**Document segment:**
┌──

There were two versions produced in his life-time, that of the premiere in 1887 and the 1888 performances at the Theatre Lyrique in the Place du Chatelet. The 1888 performances seem to have included cuts, but in fact Chabrier himself decided to drop Alexina's aria as it held up the action. But 1888 saw the libretto reworked and it was again in 1929 when Albert Carre produced his own version for the Opera Comique. In fact, it is this 1929 version which is generally used; Carre changed all the text but not the music. Alas, Carre's improvements hardly make dramaturgical sense of the plot either.

Other people have had a go too. Jeremy Sams and Michael Wilcox produced an entirely new version for Opera North and at Lyons, Laurent Pelly staged the whole thing as a rehearsal. In Grange Park, Simon Callow attempted to play the piece straight, resulting in an honorable failure.

The failure seems to be that the very structure of the piece is a farce with too many doors and quick changes. Chabrier's brilliant witty music is intimately tied to this plot. The music isn't Wagnerian, but Chabrier himself was; he taught himself orchestration by copying out Tannhauser. So when you try and unpick the plot, the whole structure fails. Re-writes end up almost as complicated or with music which no-longer reflects the dramatic situation.

└──

**Entries shown:**
┌──

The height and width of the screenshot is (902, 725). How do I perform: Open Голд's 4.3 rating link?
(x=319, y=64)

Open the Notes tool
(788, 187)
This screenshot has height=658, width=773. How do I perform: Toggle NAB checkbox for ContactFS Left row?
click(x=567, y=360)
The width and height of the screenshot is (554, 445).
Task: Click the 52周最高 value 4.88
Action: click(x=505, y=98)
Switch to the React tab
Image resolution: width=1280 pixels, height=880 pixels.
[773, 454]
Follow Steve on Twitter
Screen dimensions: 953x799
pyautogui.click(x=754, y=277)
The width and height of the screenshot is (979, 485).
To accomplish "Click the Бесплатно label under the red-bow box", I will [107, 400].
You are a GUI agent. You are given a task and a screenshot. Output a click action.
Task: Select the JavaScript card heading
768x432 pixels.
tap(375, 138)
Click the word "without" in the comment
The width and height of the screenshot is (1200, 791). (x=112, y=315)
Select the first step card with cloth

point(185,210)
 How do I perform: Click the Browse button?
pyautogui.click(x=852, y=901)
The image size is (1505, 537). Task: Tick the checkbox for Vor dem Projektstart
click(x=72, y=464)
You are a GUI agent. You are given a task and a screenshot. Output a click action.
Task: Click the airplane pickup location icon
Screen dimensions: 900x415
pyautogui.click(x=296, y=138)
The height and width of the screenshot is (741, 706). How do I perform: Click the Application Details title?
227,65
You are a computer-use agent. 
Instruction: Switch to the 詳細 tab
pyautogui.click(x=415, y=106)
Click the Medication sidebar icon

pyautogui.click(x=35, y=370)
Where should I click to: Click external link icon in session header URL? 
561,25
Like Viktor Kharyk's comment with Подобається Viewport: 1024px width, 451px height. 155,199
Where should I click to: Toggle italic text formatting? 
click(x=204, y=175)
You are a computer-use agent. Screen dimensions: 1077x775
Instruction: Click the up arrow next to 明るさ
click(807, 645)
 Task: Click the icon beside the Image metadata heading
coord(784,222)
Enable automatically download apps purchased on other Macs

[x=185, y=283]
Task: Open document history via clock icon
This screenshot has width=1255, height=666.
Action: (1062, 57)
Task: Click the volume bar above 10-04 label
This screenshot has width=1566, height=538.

└──

**Problem:**
Could you copy out the whole passage above about the versions of Chabrier's opera, word for word?

**Answer box:**
There were two versions produced in his life-time, that of the premiere in 1887 and the 1888 performances at the Theatre Lyrique in the Place du Chatelet. The 1888 performances seem to have included cuts, but in fact Chabrier himself decided to drop Alexina's aria as it held up the action. But 1888 saw the libretto reworked and it was again in 1929 when Albert Carre produced his own version for the Opera Comique. In fact, it is this 1929 version which is generally used; Carre changed all the text but not the music. Alas, Carre's improvements hardly make dramaturgical sense of the plot either.

Other people have had a go too. Jeremy Sams and Michael Wilcox produced an entirely new version for Opera North and at Lyons, Laurent Pelly staged the whole thing as a rehearsal. In Grange Park, Simon Callow attempted to play the piece straight, resulting in an honorable failure.

The failure seems to be that the very structure of the piece is a farce with too many doors and quick changes. Chabrier's brilliant witty music is intimately tied to this plot. The music isn't Wagnerian, but Chabrier himself was; he taught himself orchestration by copying out Tannhauser. So when you try and unpick the plot, the whole structure fails. Re-writes end up almost as complicated or with music which no-longer reflects the dramatic situation.